The answer is obvious. The sad part of it all is that the teaching of this book is compulsory in all the schools in the Nationalist territory, not excepting mission schools. Under the present policy of the Nationalist Government all schools must be registered and must agree to have Kuo Min Tang doctrines taught in the school. It is necessary for us to bear in mind that the new generation in Southern and Central China is going to be saturated with this doctrine which is so sacred that to set oneself up in opposition to it is to be a "counter revolutionary" and subject to loss of life and property.

Besides advising the Chinese to fight, Dr.
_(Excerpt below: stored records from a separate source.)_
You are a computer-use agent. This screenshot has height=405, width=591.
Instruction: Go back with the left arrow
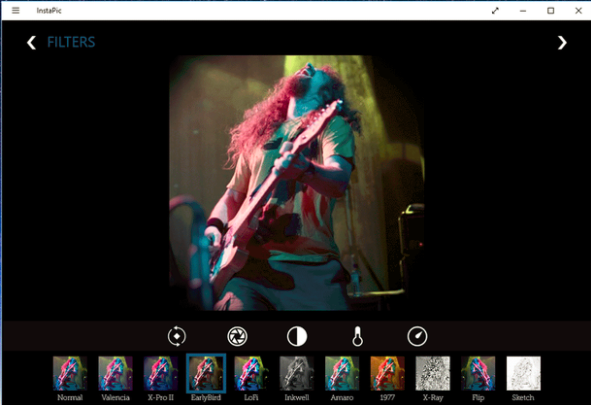click(x=31, y=43)
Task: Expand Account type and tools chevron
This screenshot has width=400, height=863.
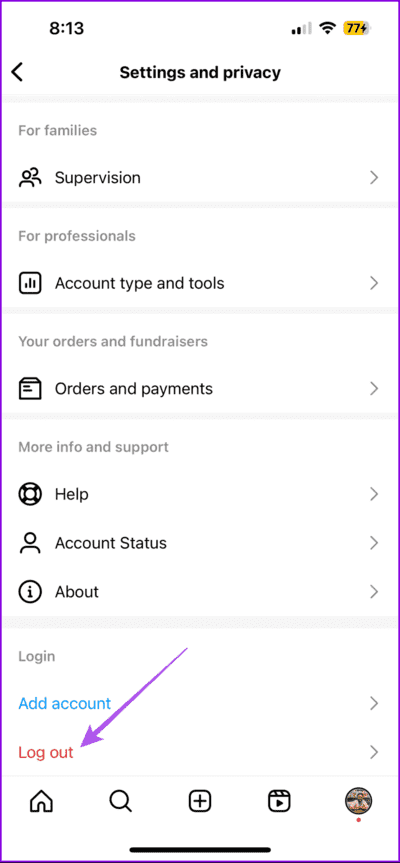Action: 374,283
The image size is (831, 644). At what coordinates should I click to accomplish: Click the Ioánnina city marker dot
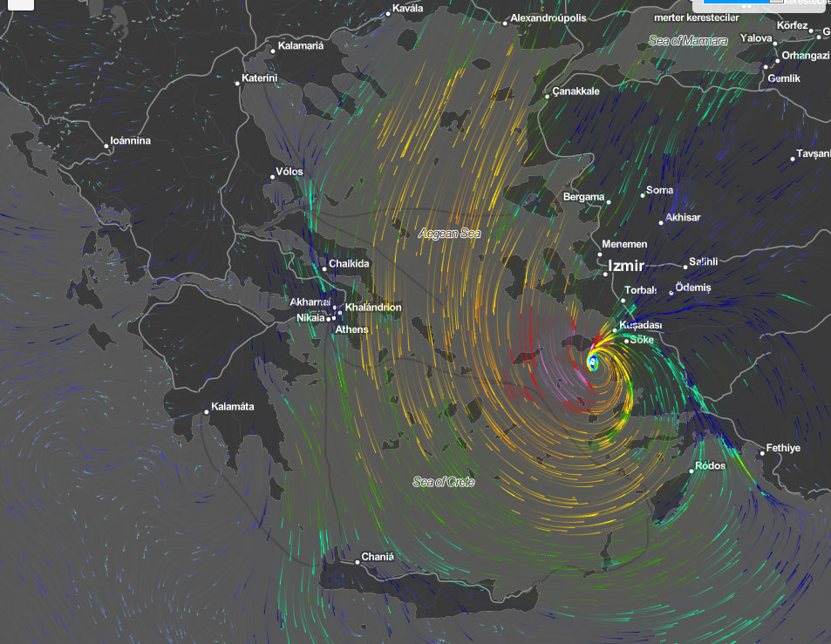click(107, 146)
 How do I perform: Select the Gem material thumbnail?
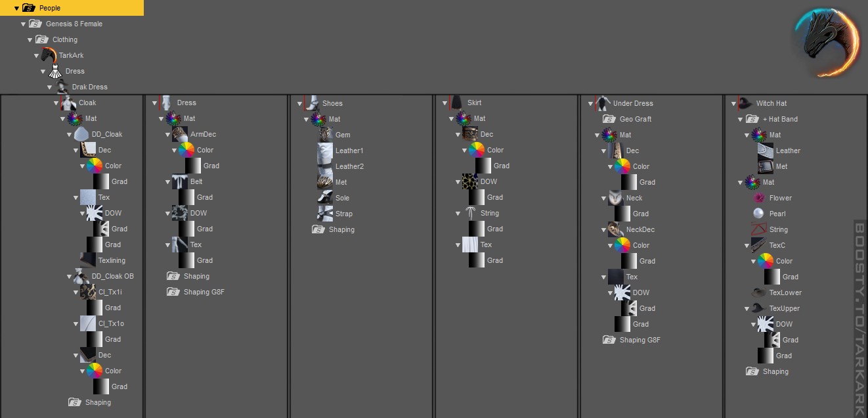coord(325,135)
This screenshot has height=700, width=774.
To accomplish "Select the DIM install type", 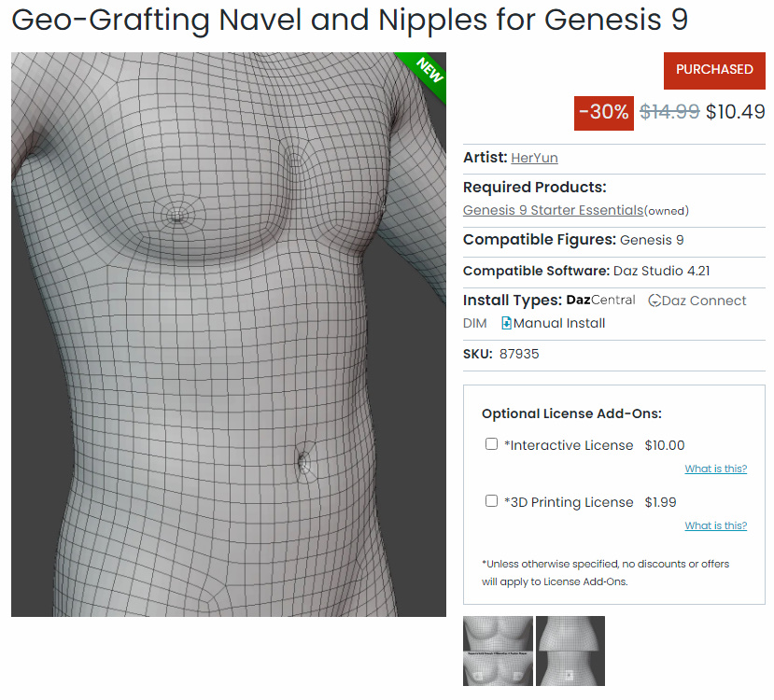I will click(475, 324).
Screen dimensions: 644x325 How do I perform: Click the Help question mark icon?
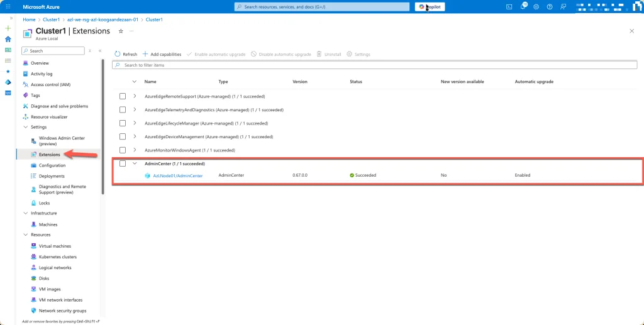click(550, 6)
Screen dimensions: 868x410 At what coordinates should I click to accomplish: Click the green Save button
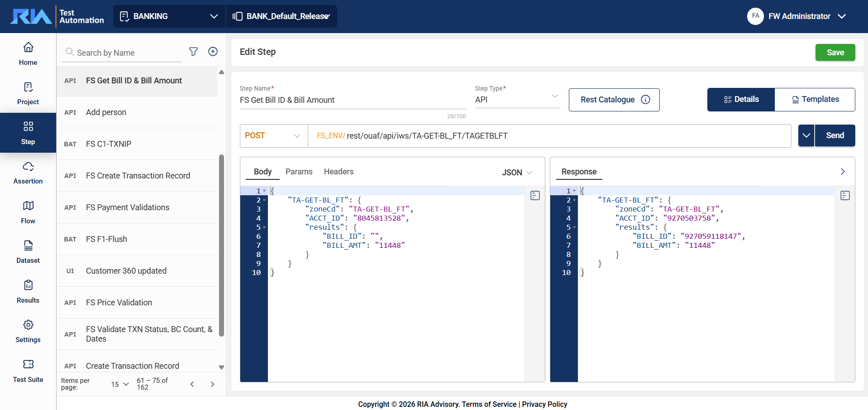point(835,53)
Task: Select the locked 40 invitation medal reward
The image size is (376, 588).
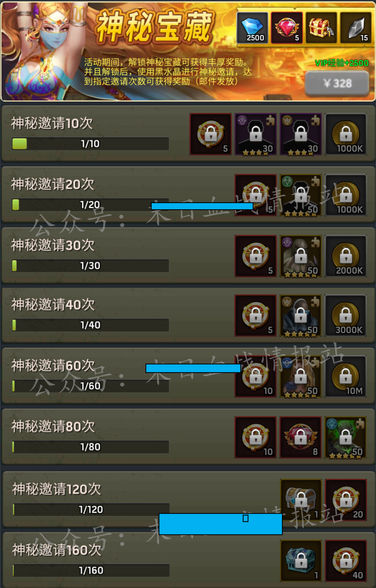Action: pos(346,561)
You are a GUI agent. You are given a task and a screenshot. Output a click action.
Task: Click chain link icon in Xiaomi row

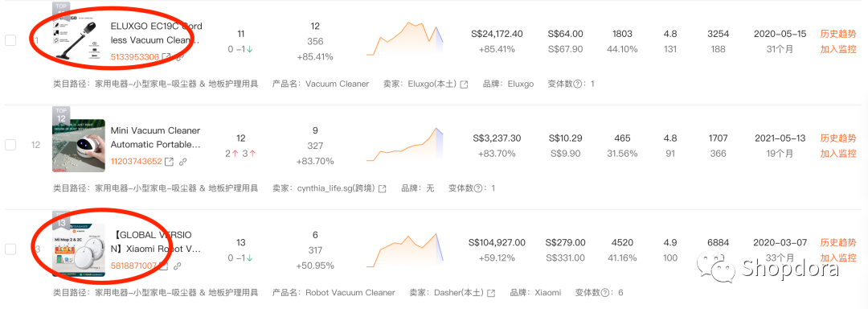tap(177, 266)
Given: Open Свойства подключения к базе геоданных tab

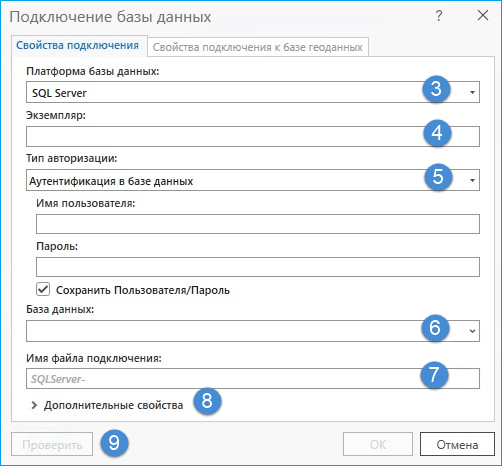Looking at the screenshot, I should pyautogui.click(x=258, y=47).
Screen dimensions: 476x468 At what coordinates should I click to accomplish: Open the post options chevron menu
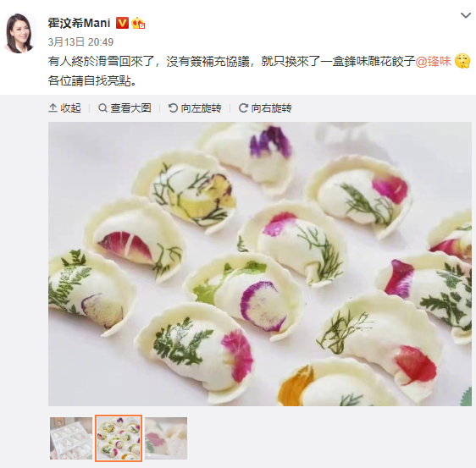point(465,15)
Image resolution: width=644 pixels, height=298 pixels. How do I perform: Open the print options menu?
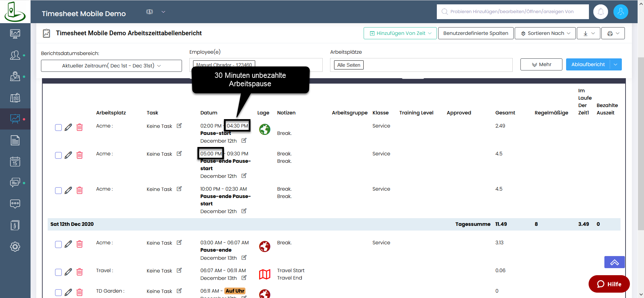tap(613, 33)
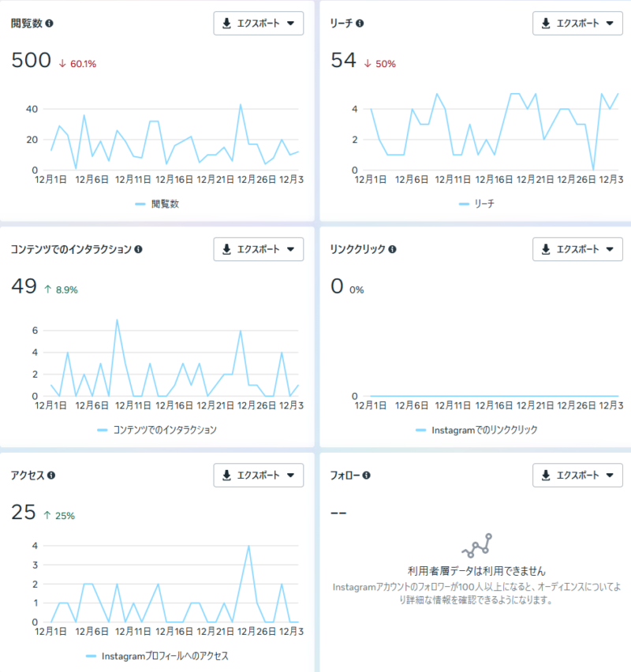This screenshot has height=672, width=631.
Task: Click download icon in 閲覧数 export button
Action: click(227, 24)
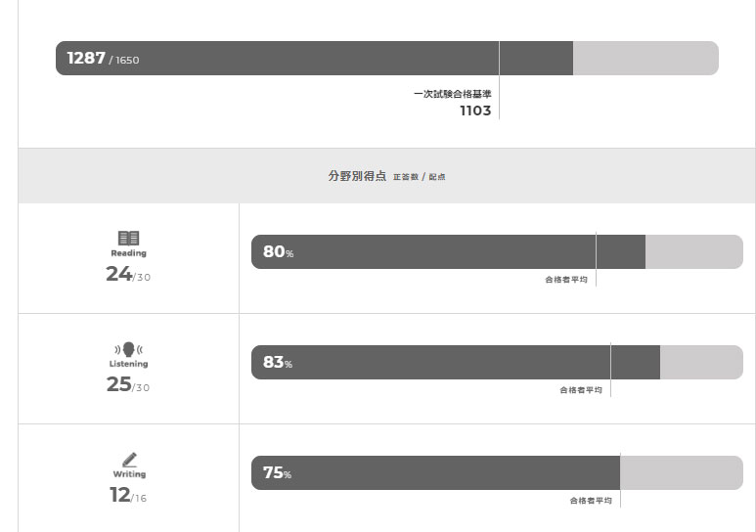Click the 分野別得点 section header
Viewport: 756px width, 532px height.
click(357, 176)
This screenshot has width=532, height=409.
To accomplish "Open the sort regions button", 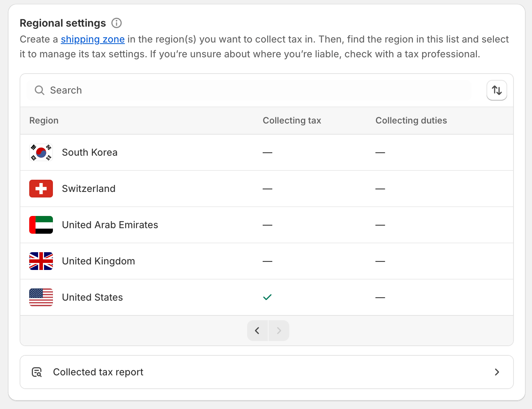I will click(x=496, y=90).
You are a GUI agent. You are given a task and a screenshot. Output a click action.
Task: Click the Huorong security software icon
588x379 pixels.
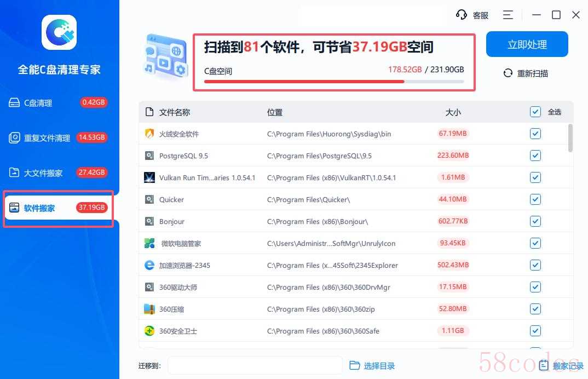[149, 134]
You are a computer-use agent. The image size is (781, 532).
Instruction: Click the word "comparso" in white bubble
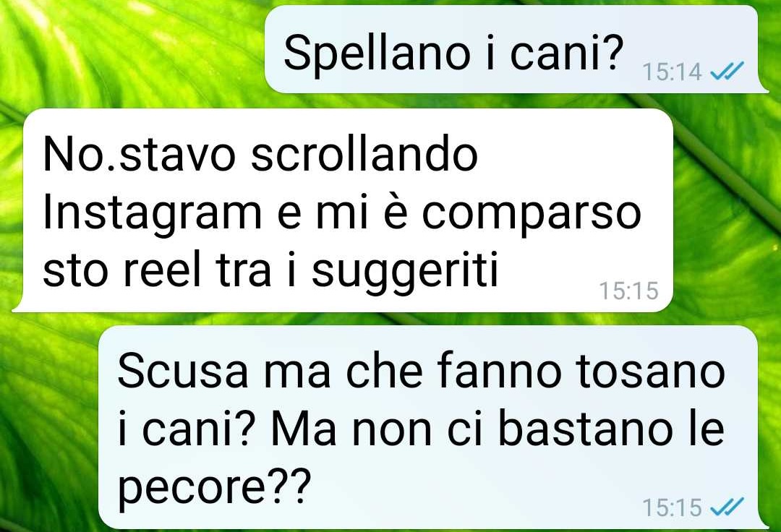point(532,215)
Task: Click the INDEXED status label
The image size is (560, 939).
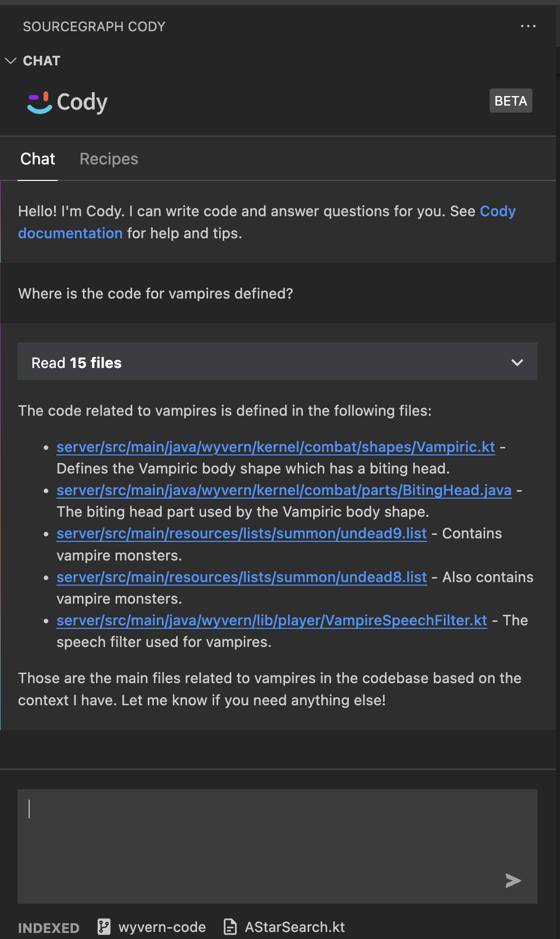Action: (49, 927)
Sun urges strikes and the boycott and actually the complete severance of economic relations with foreigners. He says, "There are some things we cannot do, but what we can do is to refuse to work for foreigners and be their slaves, to refuse foreign goods and use native. We can decline to use the paper money of foreign banks and only use the money of the Chinese government; in a word, break off economic relations." The result of this doctrine has been very keenly felt in Canton where Dr. Sun had his headquarters for several years. Furthermore it is being felt all up and down the Yangtze Valley. It is true that many of the leading Chinese merchants and bankers do not subscribe to this doctrine at all, but with the constant spread of the Kuo Min Tang and the increasing use of "The Three Principles" the effect is bound to be felt more and more unless it could be successfully combated. It is the duty of the Kuo Min Tang to spread the gospel preached in this book. "The reason why up to the present we have suffered from foreign oppression is that most of us are ignorant of it, in fact drunk and dreaming. . . . There are two ways of resisting foreign countries, one is the Positive or Actual, by which the spirit of the people is roused to demand their rights and secure their social well-being in order to compete with foreign countries. The other is the Negative method which is passive resistance, by which the imperialism of foreign countries is lessened and the continuance of the nation assured." Needless to say both methods are taught by Dr. Sun.

Internal evidence points to the fact that the lectures in their present form were published in 1924, the year of Dr. Sun's death. One cannot help wondering whether the text of the "Three Principles" was not doctored by those Russians who were directing the councils of the Kuo Min Tang from 1924 to 1926. Be that as it may, the chief point at interest is not the character of Dr. Sun himself, or the nature of his knowledge, or the logic of his position, or the possibility of Russian authorship, but rather the fact that in this book we have the actual gospel that is being preached in China today. If the rising generation of Chinese become saturated with "The Three Principles" it will be many years before China can hope to be a useful member of the family of nations. The situation calls for far-sighted statesmanship and a campaign of enlightenment.

[i] The quotations appearing in this article are taken from the North China Herald, which has recently been printing an English translation of the more important parts of Dr. Sun's book. The first installment appeared in the issue of September 24, 1927.